▶ TASK GOAL: Please copy out the following lines word for word, keeping every one of them in its original order.

▶ STORED DATA:

****************

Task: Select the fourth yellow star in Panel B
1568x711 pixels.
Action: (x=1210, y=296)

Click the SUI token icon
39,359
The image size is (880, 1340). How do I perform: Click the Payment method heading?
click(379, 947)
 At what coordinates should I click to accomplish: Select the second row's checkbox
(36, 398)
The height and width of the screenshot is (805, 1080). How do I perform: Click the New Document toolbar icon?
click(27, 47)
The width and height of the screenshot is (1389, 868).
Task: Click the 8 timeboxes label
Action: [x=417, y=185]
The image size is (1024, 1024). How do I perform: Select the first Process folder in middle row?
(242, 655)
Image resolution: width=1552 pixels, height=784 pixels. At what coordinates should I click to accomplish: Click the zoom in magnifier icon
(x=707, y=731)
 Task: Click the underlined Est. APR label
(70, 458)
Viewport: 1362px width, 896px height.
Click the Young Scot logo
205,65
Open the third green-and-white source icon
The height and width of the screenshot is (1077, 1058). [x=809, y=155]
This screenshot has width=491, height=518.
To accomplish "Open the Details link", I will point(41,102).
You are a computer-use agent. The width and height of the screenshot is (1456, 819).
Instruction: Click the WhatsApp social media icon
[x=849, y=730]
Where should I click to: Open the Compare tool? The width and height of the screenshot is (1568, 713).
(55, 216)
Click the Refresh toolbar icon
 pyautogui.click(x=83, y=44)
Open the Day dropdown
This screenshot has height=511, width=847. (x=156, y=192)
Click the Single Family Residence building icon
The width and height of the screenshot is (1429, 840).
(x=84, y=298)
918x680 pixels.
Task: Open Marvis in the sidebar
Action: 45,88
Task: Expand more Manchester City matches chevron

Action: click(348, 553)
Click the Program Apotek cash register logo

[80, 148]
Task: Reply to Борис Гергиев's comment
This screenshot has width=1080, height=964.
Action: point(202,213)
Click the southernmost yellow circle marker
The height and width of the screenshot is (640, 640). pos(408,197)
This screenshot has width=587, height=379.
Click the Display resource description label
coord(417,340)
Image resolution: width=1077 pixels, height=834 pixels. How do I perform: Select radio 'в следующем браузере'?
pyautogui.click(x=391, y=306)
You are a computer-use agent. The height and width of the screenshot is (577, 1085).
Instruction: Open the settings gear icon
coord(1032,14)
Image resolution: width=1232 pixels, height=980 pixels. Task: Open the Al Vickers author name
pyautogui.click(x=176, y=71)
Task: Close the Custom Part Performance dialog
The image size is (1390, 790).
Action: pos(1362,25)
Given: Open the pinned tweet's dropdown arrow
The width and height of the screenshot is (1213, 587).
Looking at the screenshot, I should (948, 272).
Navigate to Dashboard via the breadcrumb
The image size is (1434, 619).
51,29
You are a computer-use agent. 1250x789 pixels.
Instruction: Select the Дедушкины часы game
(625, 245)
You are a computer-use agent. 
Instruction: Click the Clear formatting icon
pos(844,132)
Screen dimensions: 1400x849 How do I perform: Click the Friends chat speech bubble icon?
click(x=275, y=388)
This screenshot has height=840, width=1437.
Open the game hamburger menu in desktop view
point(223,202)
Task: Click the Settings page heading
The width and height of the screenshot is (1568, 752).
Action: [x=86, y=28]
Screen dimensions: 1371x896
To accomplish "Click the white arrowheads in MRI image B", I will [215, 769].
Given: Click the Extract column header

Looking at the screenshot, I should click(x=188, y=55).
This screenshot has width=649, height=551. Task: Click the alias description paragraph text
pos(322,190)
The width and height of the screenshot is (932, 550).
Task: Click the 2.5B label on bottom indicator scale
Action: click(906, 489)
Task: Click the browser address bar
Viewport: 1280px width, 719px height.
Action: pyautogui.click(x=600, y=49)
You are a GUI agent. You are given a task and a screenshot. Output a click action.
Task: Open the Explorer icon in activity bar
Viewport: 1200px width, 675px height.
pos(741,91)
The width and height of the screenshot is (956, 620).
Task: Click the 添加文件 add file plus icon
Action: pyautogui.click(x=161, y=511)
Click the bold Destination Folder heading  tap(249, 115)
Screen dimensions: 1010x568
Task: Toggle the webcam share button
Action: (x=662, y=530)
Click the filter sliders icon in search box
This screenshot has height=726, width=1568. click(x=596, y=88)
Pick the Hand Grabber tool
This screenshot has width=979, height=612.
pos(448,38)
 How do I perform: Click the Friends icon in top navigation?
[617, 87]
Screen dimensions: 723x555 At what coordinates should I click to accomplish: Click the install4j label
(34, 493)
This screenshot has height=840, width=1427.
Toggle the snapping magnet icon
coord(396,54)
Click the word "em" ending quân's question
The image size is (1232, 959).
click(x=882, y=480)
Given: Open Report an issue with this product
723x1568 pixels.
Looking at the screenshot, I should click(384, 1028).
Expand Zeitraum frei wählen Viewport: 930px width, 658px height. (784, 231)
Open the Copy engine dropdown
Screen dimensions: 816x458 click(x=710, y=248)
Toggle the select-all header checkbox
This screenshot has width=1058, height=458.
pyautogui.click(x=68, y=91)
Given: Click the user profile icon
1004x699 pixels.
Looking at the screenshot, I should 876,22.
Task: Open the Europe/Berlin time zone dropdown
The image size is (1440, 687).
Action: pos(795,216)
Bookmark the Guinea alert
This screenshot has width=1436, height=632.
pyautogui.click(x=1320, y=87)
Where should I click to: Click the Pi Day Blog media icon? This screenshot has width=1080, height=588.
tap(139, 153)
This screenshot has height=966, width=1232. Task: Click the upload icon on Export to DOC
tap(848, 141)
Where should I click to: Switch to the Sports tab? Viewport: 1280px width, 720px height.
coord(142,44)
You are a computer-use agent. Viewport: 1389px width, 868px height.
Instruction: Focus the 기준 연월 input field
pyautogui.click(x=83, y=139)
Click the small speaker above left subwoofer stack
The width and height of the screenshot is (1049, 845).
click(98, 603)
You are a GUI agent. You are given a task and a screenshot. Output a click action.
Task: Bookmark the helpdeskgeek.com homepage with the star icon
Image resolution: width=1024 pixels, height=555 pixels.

****************

▶ ANSWER TO THE PROBLEM:
Task: Select the fourth yellow star in Panel B
1568x711 pixels.
Action: (x=1210, y=296)

Click the SUI token icon
39,359
The image size is (880, 1340). How do I perform: Click the Payment method heading?
click(379, 947)
 At what coordinates should I click to accomplish: Select the second row's checkbox
(36, 398)
The height and width of the screenshot is (805, 1080). How do I perform: Click the New Document toolbar icon?
click(27, 47)
The width and height of the screenshot is (1389, 868).
Task: Click the 8 timeboxes label
Action: [x=417, y=185]
The image size is (1024, 1024). How do I perform: Select the first Process folder in middle row?
(242, 655)
Image resolution: width=1552 pixels, height=784 pixels. At what coordinates should I click to accomplish: Click the zoom in magnifier icon
(x=707, y=731)
 Task: Click the underlined Est. APR label
(70, 458)
Viewport: 1362px width, 896px height.
Click the Young Scot logo
205,65
Open the third green-and-white source icon
The height and width of the screenshot is (1077, 1058). [x=809, y=155]
This screenshot has width=491, height=518.
To accomplish "Open the Details link", I will point(41,102).
You are a computer-use agent. The width and height of the screenshot is (1456, 819).
Instruction: Click the WhatsApp social media icon
[x=849, y=730]
Where should I click to: Open the Compare tool? The width and height of the screenshot is (1568, 713).
(55, 216)
Click the Refresh toolbar icon
 pyautogui.click(x=83, y=44)
Open the Day dropdown
This screenshot has height=511, width=847. (x=156, y=192)
Click the Single Family Residence building icon
The width and height of the screenshot is (1429, 840).
(x=84, y=298)
918x680 pixels.
Task: Open Marvis in the sidebar
Action: 45,88
Task: Expand more Manchester City matches chevron

Action: click(348, 553)
Click the Program Apotek cash register logo

[80, 148]
Task: Reply to Борис Гергиев's comment
This screenshot has width=1080, height=964.
Action: point(202,213)
Click the southernmost yellow circle marker
The height and width of the screenshot is (640, 640). pos(408,197)
This screenshot has width=587, height=379.
Click the Display resource description label
coord(417,340)
Image resolution: width=1077 pixels, height=834 pixels. How do I perform: Select radio 'в следующем браузере'?
pyautogui.click(x=391, y=306)
You are a computer-use agent. The height and width of the screenshot is (577, 1085).
Instruction: Open the settings gear icon
coord(1032,14)
Image resolution: width=1232 pixels, height=980 pixels. Task: Open the Al Vickers author name
pyautogui.click(x=176, y=71)
Task: Close the Custom Part Performance dialog
The image size is (1390, 790).
Action: pos(1362,25)
Given: Open the pinned tweet's dropdown arrow
The width and height of the screenshot is (1213, 587).
Looking at the screenshot, I should (948, 272).
Navigate to Dashboard via the breadcrumb
The image size is (1434, 619).
51,29
You are a computer-use agent. 1250x789 pixels.
Instruction: Select the Дедушкины часы game
(625, 245)
You are a computer-use agent. 
Instruction: Click the Clear formatting icon
pos(844,132)
Screen dimensions: 1400x849 How do I perform: Click the Friends chat speech bubble icon?
click(x=275, y=388)
This screenshot has height=840, width=1437.
Open the game hamburger menu in desktop view
point(223,202)
Task: Click the Settings page heading
The width and height of the screenshot is (1568, 752).
Action: [x=86, y=28]
Screen dimensions: 1371x896
To accomplish "Click the white arrowheads in MRI image B", I will [215, 769].
Given: Click the Extract column header

Looking at the screenshot, I should click(x=188, y=55).
This screenshot has width=649, height=551. Task: Click the alias description paragraph text
pos(322,190)
The width and height of the screenshot is (932, 550).
Task: Click the 2.5B label on bottom indicator scale
Action: click(906, 489)
Task: Click the browser address bar
Viewport: 1280px width, 719px height.
Action: pyautogui.click(x=600, y=49)
You are a GUI agent. You are given a task and a screenshot. Output a click action.
Task: Open the Explorer icon in activity bar
Viewport: 1200px width, 675px height.
pos(741,91)
The width and height of the screenshot is (956, 620).
Task: Click the 添加文件 add file plus icon
Action: pyautogui.click(x=161, y=511)
Click the bold Destination Folder heading  tap(249, 115)
Screen dimensions: 1010x568
Task: Toggle the webcam share button
Action: (x=662, y=530)
Click the filter sliders icon in search box
This screenshot has height=726, width=1568. click(x=596, y=88)
Pick the Hand Grabber tool
This screenshot has width=979, height=612.
pos(448,38)
 How do I perform: Click the Friends icon in top navigation?
[617, 87]
Screen dimensions: 723x555 At what coordinates should I click to accomplish: Click the install4j label
(34, 493)
This screenshot has height=840, width=1427.
Toggle the snapping magnet icon
coord(396,54)
Click the word "em" ending quân's question
The image size is (1232, 959).
click(x=882, y=480)
Given: Open Report an issue with this product
723x1568 pixels.
Looking at the screenshot, I should click(384, 1028).
Expand Zeitraum frei wählen Viewport: 930px width, 658px height. (784, 231)
Open the Copy engine dropdown
Screen dimensions: 816x458 click(x=710, y=248)
Toggle the select-all header checkbox
This screenshot has width=1058, height=458.
pyautogui.click(x=68, y=91)
Given: Click the user profile icon
1004x699 pixels.
Looking at the screenshot, I should 876,22.
Task: Open the Europe/Berlin time zone dropdown
The image size is (1440, 687).
Action: pos(795,216)
Bookmark the Guinea alert
This screenshot has width=1436, height=632.
pyautogui.click(x=1320, y=87)
Where should I click to: Click the Pi Day Blog media icon? This screenshot has width=1080, height=588.
tap(139, 153)
This screenshot has height=966, width=1232. Task: Click the upload icon on Export to DOC
tap(848, 141)
Where should I click to: Switch to the Sports tab? Viewport: 1280px width, 720px height.
coord(142,44)
You are a computer-use agent. Viewport: 1389px width, 868px height.
Instruction: Focus the 기준 연월 input field
pyautogui.click(x=83, y=139)
Click the small speaker above left subwoofer stack
The width and height of the screenshot is (1049, 845).
click(98, 603)
You are a GUI agent. You are given a task and a screenshot. Output a click action.
Task: Bookmark the helpdeskgeek.com homepage with the star icon
Image resolution: width=1024 pixels, height=555 pixels.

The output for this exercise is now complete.